Lessons Learned: The Pitfalls We Hit (So You Don’t Have To)

Not everything was smooth. We hit three major pain points in our first 18 months:

Cold Starts Are Real (and Fixable)

Early on, 15% of our requests to infrequently used endpoints had cold start times of 800ms+, which violated our 200ms p95 latency SLA. We fixed this by: (1) Using provisioned concurrency for high-priority endpoints, (2) Switching to lighter runtimes (Node.js 18 instead of Java 11, which cut cold starts by 60%), and (3) Trimming deployment package sizes from 50MB to 8MB by removing unused dependencies.

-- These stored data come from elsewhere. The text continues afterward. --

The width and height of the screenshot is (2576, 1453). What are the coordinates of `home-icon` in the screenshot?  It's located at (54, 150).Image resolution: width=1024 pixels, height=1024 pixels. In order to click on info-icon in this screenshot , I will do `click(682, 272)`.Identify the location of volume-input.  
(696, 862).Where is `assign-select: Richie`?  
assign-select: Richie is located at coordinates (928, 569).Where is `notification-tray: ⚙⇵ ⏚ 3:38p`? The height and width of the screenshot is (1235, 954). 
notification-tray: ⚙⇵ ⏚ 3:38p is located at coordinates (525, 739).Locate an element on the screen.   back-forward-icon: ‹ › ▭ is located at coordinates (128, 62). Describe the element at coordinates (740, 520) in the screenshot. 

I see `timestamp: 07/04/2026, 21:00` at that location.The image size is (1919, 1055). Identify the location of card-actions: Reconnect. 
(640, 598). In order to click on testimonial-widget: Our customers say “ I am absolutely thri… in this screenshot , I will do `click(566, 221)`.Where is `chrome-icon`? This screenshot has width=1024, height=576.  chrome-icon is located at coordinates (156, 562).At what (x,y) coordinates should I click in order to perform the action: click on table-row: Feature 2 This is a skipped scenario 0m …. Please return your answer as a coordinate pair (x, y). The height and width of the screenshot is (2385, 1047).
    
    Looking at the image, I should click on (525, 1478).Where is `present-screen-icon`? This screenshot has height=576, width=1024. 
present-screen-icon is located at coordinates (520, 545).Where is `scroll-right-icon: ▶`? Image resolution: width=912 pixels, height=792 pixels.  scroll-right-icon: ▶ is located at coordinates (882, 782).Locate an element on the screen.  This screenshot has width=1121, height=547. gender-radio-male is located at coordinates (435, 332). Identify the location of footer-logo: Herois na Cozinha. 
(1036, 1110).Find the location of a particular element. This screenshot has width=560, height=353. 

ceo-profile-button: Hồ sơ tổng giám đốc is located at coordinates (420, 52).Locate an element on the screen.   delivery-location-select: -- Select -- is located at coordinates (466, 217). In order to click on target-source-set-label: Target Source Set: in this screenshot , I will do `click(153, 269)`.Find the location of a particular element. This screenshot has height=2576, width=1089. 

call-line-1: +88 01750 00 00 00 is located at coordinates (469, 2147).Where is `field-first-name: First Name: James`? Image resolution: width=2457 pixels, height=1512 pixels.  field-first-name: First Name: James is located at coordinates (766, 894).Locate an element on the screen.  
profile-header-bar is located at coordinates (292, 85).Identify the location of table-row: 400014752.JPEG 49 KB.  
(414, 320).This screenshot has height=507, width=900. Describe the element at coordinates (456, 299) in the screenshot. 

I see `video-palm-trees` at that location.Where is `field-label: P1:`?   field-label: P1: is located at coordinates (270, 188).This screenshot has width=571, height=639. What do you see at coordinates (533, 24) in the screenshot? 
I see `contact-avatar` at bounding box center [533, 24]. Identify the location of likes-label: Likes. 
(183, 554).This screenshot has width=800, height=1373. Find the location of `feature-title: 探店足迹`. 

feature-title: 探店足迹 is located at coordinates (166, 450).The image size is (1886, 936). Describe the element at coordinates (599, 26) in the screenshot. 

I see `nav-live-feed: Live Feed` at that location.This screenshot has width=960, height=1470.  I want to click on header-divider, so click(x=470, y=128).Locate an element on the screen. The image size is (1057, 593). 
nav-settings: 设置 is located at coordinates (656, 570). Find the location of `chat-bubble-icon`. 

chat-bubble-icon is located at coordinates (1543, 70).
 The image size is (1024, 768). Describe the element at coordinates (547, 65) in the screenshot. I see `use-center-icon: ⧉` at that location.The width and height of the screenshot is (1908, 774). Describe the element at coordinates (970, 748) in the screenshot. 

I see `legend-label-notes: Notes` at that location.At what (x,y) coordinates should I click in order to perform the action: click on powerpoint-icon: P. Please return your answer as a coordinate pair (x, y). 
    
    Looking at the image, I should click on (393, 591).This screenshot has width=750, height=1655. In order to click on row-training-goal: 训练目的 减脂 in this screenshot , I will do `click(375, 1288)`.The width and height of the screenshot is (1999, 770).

API Gateway Throttling Is a Hidden Bottleneck

We assumed Lambda scaling would be our only limit, but API Gateway’s default account-level throttle (10k requests per second) caught us off guard during a traffic spike. We had to request a quota increase and implement request-level throttling per endpoint to avoid global throttling.

Vendor Lock-In Is Manageable (But Real)

Lambda’s tight integration with AWS services (DynamoDB, S3, SNS) made development fast, but migrating a single function to another platform would require rewriting IAM roles, event source mappings, and API Gateway integrations. We mitigated this by keeping business logic decoupled from AWS SDK calls where possible.

Best Practices We Adopted by Year 3

After three years, we’ve standardized on these practices for all Lambda-based APIs:

  • Keep functions single-purpose: Each function handles one API endpoint or event type, with deployment packages under 10MB.
  • Use infrastructure as code (IaC): All Lambda functions, API Gateway config, and IAM roles are defined in Terraform, with automated CI/CD pipelines for deployment.
  • Monitor cold starts and concurrency: We alert on cold start rates above 5% and concurrency usage above 80% of reserved limits.
  • Implement idempotency for mutations: All POST/PUT/DELETE endpoints use idempotency keys to avoid duplicate processing during retries, which Lambda’s automatic retries can trigger.

Is Lambda Still the Right Choice for 1M+ Request Scale?

For our use case: yes. We evaluated migrating back to ECS or EKS in 2023, but found that Lambda’s operational simplicity and cost efficiency still outweighed the tradeoffs. For teams with steady, predictable traffic, containerized solutions may be cheaper, but for variable traffic (like our seasonal spikes), Lambda’s pay-per-use model is unbeatable.

Conclusion

Three years in, AWS Lambda has delivered on its core promises for our serverless API, even as we hit and solved scaling challenges. The key to success? Treat Lambda as a managed service, not a magic bullet: invest in observability, plan for cold starts, and decouple business logic from AWS-specific code. For teams scaling to 1M+ requests, Lambda is a viable, low-ops choice—if you learn from the pitfalls we hit first.